12月16日の解散総選挙で、自民党が圧勝した。サイバーセキュリティについて全く言及のなかった民主党の政権公約と対照的に、自民党のJ-ファイル総合政策集には、サイバーセキュリティについて以下の章が設けられており、自民党のサイバーセキュリティへの関心が伺える。(脚注:ⅰ)



44 サイバーセキュリティの対策強化
 頻発するサイバー犯罪から国民を守るため、さらに各省の連携を強化し、総合力を発揮できる体制を整備するとともに、官への投資と民間転用を呼び水に経済成長へ貢献します。
 特に、警察庁や防衛省、海上保安庁において、米国並みの動的防御システムやバックアップシステムを早急に構築します。また、政府機関のすべての情報機器や複合機を厳密なセキュリティ監視下におくための措置を早急に整備します。
 これらの施策とともに、最高度のセキュリティ技術を製品/サービス化し政府機関に納入するとともに、民間へ転用するための拠点を構築することを呼び水として、わが国の高度情報セキュリティ産業を創出し、10 万人規模の新規雇用を創出して経済成長へ貢献します。


126 サイバーセキュリティの対策強化
 わが国の情報セキュリティ技術は未だ世界最高峰にはほど遠く、現行目標(2020 年)では足下の有事に対処できません。
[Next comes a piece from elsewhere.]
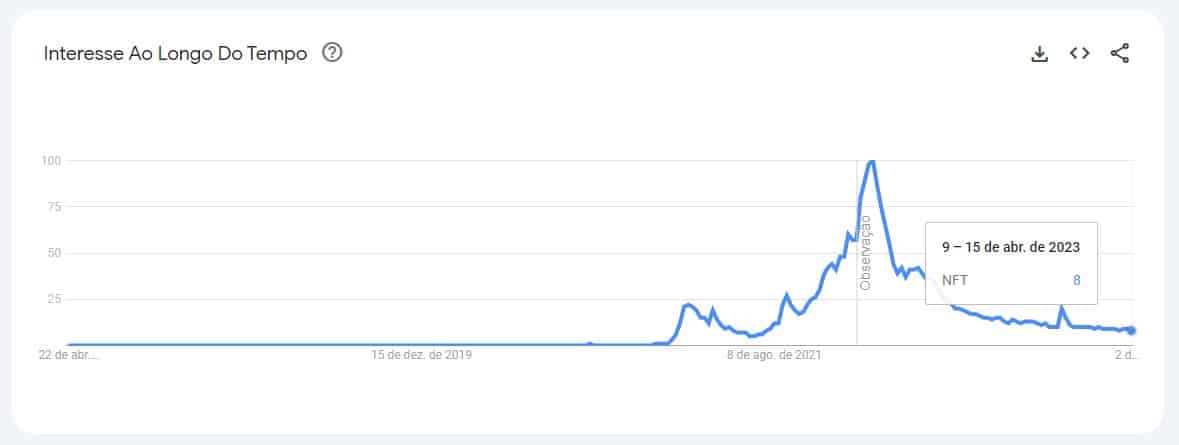This screenshot has width=1179, height=445.
Task: Select the line's peak at value 100
Action: click(x=871, y=162)
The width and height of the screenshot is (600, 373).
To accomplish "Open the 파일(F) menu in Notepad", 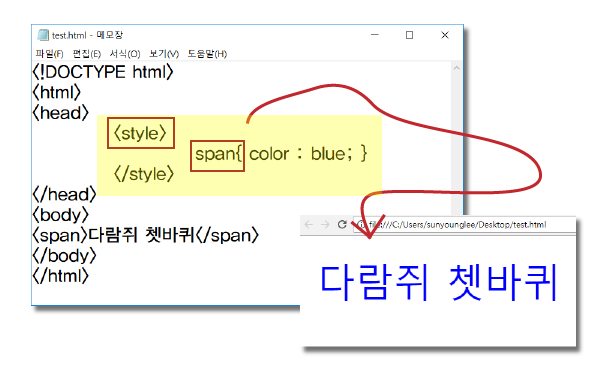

国家安全保障、外交、国民の安心・安全等の観点から、外国からのサイバー攻撃※を有事と定義し、情報セキュリティの抜本的強化を図ります。具体的には、今後5 年程度に目標を短縮し、官民の設備投資、情報システム担当者等の集中的な訓練や人材育成、啓発活動、研究開発等の総合的な対策を推進するための基金の創設や予算措置を行うと同時に、有事関連法令や秘密保護関連法令の法的整備や情報セキュリティ関連組織の増強を行います。
 特に、警察庁や防衛省、海上保安庁においては、米国並みの動的防御システムやバックアップシステムを早急に構築します。また、政府機関のすべての情報機器や複合機を厳密なセキュリティ監視下におくための措置を早急に整備します。


自民党は、以前からサイバーセキュリティについて関心を持ち、調査を行ってきた。2012年2月24日付で「情報セキュリティに関する提言」 (脚注:ⅱ) と題した32ページにわたる文書を出している。この中で、自民党は、サイバー攻撃が場合によってはサイバー空間における有事になりえることから、国家安全保障上の重要課題に位置づけるべきと論じている。有事に対処できるだけの国産技術研究開発、高度情報セキュリティ産業の創出、重要インフラ防御、人材育成及び法整備が求められている。この提言書が、政権公約の下敷きになっていると考えられる。

今後の政権運営においては、景気回復とデフレ脱却が最優先課題になること (脚注:ⅲ)、また衆参ねじれ国会の継続から、自民党主導のサイバーセキュリティ強化及び関連予算の増額 (脚注:ⅳ) は、すぐには実現が難しいであろう。しかし、自民党は憲法の改正及び領土問題に対する態勢強化を打ち出していることから、本件がらみのサイバー攻撃が予想されることを忘れてはならない。サイバー空間上の有事に関する定義の早急な確立、攻撃兆候・攻撃手法の監視の強化、対応能力の向上など、課題は山積している。


参考情報:

  1. 自民党ホームページ「J-ファイル2012 総合政策集」
    http://jimin.ncss.nifty.com/pdf/j_file2012.pdf
  2. 2012年2月24日付自民党ホームページ「情報セキュリティに関する提言」
    http://www.jimin.jp/policy/policy_topics/pdf/seisaku-096.pdf
  3. 2012年12月17日付朝日新聞「安倍総裁、消費増税は『来年4~6月のGDP見て判断』」
    http://www.asahi.com/politics/update/1217/TKY201212160171.html
  4. 「情報セキュリティに関する提言」では、政府の情報セキュリティ関連予算が293億円であるのに対し、自民党案では、政府案の強化のために545億円、新規の事業に1100億円を求めている。